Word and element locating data

____________

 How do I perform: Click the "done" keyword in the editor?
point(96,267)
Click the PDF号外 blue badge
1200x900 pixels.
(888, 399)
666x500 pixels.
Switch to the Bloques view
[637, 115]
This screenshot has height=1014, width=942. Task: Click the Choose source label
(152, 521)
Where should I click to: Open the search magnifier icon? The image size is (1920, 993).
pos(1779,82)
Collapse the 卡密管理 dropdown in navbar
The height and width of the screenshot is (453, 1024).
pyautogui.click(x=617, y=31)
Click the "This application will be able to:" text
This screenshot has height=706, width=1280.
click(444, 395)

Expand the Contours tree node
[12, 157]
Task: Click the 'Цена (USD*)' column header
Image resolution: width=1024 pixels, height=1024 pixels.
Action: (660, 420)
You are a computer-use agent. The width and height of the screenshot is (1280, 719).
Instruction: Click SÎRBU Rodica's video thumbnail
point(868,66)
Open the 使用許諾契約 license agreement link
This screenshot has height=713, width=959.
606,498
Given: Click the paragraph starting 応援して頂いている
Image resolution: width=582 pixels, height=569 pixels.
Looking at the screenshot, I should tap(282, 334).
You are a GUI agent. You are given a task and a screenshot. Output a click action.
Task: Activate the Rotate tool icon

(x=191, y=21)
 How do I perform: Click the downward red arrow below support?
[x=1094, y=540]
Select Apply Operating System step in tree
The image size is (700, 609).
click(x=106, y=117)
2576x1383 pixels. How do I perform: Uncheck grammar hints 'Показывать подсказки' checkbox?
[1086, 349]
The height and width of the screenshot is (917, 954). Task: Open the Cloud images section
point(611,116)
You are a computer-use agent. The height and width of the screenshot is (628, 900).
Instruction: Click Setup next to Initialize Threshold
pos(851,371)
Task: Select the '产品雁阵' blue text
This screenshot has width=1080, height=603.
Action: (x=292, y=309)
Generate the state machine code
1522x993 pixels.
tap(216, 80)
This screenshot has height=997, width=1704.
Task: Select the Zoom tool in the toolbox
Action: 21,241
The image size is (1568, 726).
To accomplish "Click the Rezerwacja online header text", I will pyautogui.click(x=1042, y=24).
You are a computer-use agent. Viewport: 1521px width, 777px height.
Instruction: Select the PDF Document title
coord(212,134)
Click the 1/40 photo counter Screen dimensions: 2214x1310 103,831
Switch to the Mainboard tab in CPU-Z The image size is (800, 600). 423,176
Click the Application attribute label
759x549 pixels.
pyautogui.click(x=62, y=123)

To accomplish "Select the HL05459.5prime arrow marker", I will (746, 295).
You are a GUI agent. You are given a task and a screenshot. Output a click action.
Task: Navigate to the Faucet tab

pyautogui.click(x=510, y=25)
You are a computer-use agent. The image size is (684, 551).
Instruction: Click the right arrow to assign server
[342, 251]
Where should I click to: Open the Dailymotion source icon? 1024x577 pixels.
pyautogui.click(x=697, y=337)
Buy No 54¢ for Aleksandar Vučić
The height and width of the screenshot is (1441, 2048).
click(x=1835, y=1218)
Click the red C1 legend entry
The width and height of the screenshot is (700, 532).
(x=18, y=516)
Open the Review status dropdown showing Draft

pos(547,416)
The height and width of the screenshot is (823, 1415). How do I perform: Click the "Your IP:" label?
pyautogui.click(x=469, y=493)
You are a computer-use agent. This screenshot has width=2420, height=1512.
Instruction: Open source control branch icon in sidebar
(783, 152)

____________

YOUR OBJECTIVE: Copy the rows above word for word, from the line containing "How do I perform: Click the downward" through the line containing "Click the 1/40", including both of those lines.

EXERCISE RESPONSE:
 How do I perform: Click the downward red arrow below support?
[x=1094, y=540]
Select Apply Operating System step in tree
The image size is (700, 609).
click(x=106, y=117)
2576x1383 pixels. How do I perform: Uncheck grammar hints 'Показывать подсказки' checkbox?
[1086, 349]
The height and width of the screenshot is (917, 954). Task: Open the Cloud images section
point(611,116)
You are a computer-use agent. The height and width of the screenshot is (628, 900).
Instruction: Click Setup next to Initialize Threshold
pos(851,371)
Task: Select the '产品雁阵' blue text
This screenshot has width=1080, height=603.
Action: (x=292, y=309)
Generate the state machine code
1522x993 pixels.
tap(216, 80)
This screenshot has height=997, width=1704.
Task: Select the Zoom tool in the toolbox
Action: 21,241
The image size is (1568, 726).
To accomplish "Click the Rezerwacja online header text", I will pyautogui.click(x=1042, y=24).
You are a computer-use agent. Viewport: 1521px width, 777px height.
Instruction: Select the PDF Document title
coord(212,134)
Click the 1/40 photo counter Screen dimensions: 2214x1310 103,831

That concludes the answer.